**Given records**.

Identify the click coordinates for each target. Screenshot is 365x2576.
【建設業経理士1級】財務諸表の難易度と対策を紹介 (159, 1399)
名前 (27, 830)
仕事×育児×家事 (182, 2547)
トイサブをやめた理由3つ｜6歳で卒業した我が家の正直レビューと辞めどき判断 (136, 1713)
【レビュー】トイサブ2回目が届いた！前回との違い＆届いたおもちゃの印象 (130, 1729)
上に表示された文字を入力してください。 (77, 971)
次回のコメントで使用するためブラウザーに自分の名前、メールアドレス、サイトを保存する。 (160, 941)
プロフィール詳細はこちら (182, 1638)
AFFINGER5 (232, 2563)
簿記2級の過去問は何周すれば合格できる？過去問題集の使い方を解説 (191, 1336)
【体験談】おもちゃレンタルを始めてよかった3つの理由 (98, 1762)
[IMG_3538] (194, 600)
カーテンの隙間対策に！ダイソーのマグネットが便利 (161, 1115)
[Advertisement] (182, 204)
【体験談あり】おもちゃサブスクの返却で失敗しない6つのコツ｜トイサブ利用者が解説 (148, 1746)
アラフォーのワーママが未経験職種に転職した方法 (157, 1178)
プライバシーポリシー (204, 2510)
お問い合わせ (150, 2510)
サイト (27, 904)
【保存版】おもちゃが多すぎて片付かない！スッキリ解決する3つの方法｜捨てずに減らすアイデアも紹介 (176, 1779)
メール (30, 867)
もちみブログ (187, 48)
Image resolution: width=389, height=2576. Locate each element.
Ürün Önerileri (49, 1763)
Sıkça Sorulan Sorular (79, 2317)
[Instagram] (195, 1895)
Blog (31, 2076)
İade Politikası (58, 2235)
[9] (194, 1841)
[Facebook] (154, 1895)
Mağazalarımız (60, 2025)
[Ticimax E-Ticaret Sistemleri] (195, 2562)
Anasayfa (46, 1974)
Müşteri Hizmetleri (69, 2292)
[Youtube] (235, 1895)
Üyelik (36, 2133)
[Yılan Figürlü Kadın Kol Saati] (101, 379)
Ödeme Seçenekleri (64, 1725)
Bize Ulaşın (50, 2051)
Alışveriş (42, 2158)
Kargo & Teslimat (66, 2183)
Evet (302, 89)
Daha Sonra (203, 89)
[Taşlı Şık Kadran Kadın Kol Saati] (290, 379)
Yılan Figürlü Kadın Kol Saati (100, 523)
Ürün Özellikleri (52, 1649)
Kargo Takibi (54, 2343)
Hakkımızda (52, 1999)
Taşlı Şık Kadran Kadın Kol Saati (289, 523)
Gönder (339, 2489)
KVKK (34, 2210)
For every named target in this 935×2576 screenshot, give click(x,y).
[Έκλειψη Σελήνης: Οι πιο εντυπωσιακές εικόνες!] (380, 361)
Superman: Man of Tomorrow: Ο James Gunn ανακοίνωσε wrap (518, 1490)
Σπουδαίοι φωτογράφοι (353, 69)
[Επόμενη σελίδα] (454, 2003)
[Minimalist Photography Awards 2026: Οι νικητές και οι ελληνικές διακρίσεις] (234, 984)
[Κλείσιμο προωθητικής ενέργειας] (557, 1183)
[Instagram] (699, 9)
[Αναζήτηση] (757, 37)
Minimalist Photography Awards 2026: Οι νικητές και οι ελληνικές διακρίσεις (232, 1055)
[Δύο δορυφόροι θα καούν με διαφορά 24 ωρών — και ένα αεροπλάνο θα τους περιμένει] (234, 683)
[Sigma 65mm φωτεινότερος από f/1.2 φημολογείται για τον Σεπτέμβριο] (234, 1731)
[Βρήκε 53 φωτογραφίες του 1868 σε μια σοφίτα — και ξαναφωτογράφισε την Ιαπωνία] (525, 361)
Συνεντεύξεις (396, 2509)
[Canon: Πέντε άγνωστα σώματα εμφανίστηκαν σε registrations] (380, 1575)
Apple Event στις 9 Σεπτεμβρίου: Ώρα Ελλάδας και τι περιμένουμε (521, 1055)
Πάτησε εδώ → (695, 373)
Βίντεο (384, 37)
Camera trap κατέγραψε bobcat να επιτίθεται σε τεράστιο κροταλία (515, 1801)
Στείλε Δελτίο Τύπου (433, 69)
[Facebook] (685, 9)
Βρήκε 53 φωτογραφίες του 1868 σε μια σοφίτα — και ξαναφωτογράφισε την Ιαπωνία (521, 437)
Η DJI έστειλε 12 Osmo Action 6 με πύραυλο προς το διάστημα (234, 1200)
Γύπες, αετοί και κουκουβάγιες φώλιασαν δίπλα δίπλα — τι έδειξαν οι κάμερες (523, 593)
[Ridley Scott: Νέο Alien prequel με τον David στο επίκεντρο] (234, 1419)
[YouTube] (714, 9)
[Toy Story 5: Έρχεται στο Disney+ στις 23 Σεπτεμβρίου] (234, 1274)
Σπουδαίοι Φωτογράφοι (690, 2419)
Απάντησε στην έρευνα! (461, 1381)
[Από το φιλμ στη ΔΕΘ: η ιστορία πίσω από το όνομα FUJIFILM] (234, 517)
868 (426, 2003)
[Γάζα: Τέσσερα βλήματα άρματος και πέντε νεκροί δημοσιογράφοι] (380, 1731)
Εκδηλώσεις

**Work required**. Above are the lines; repeat exactly the ones from the line containing "[Taşlı Şık Kadran Kadın Kol Saati] (290, 379)" down to the line containing "For every named", both inclusive.

**Answer section**.
[Taşlı Şık Kadran Kadın Kol Saati] (290, 379)
Yılan Figürlü Kadın Kol Saati (100, 523)
Ürün Özellikleri (52, 1649)
Kargo Takibi (54, 2343)
Hakkımızda (52, 1999)
Taşlı Şık Kadran Kadın Kol Saati (289, 523)
Gönder (339, 2489)
KVKK (34, 2210)
For every named target in this 935×2576 screenshot, give click(x,y).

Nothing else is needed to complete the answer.